Nachts, wenn wir rasteten, heulte ich. Ein nicht zu stillender Hunger stieg dann in mir auf und mein Geist klammerte sich an Gedanken, die nicht in meinen Kopf zu passen schienen. Mein Jaulen steckte die anderen an und gemeinsam sangen wir, taten unsere Anwesenheit kund und beklagten die Rudelmitglieder, die nicht bei uns waren.
Ich wartete auf ihn.
Ich wusste, er würde nicht kommen, aber dennoch heulte ich, und wenn ich das tat, sandten mir die anderen Wölfe Bilder von ihm: schmal, grau, gelbe Augen.
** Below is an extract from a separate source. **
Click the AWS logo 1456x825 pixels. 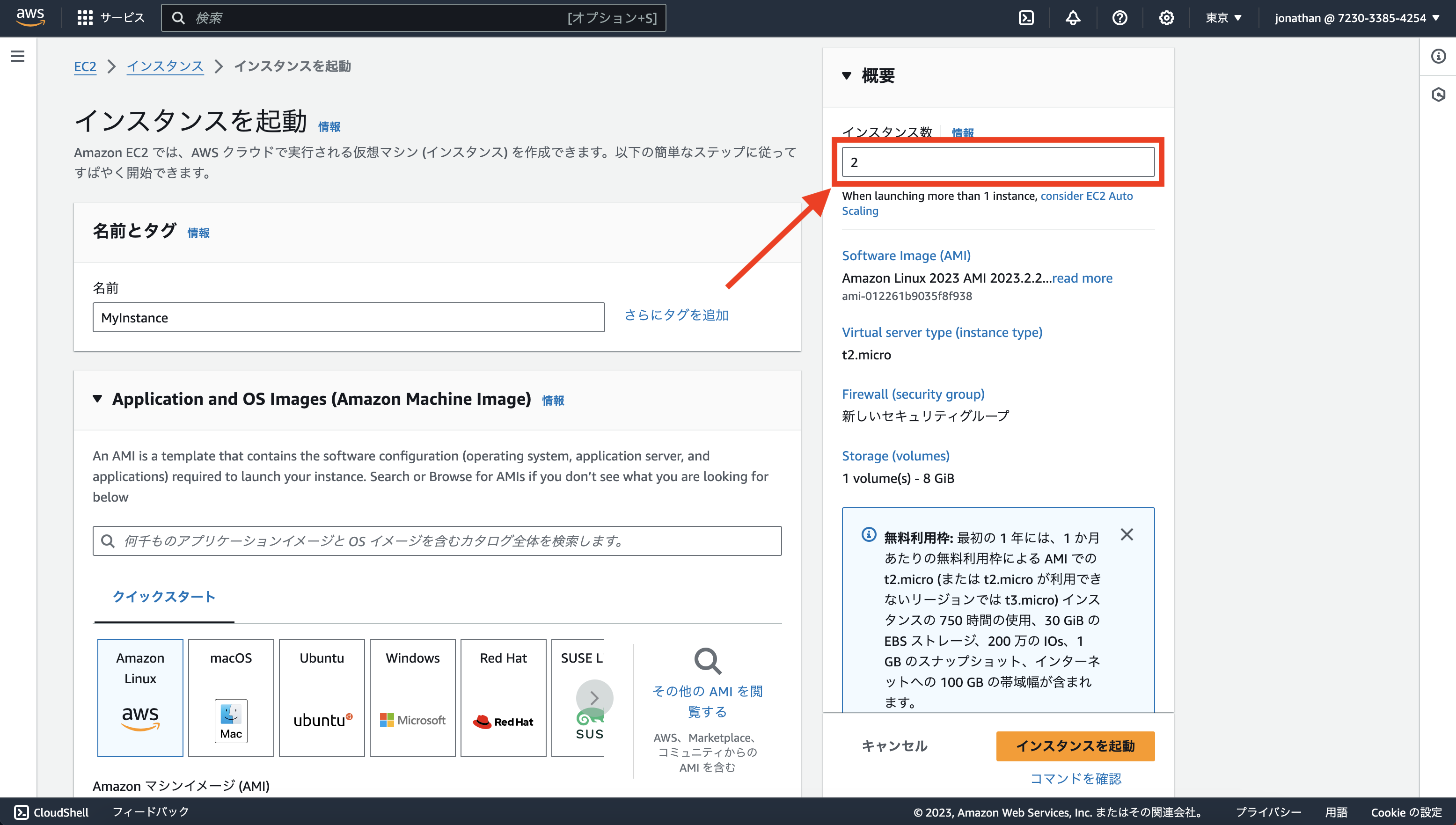[30, 18]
Ich schickte meine eigenen Bilder zurück, von einem Wolf am Waldrand, still und auf der Hut, der mich beobachtete. Die Bilder, so klar wie die zierlichen Blätter an den Bäumen vor mir, machten den Drang, ihn zu finden, nur schlimmer, aber ich wusste nicht, wo ich anfangen sollte zu suchen.
Und es waren nicht nur seine Augen, die mich nicht losließen. Sie waren lediglich der Zugang zu anderen Beinaheerinnerungen, Beinahebildern, Beinaheversionen von mir, die ich nicht einfangen konnte, schwerer zu fassen als der schnellste Hirsch. Ich fürchtete zu verhungern, aus Mangel an – was immer es auch sein mochte.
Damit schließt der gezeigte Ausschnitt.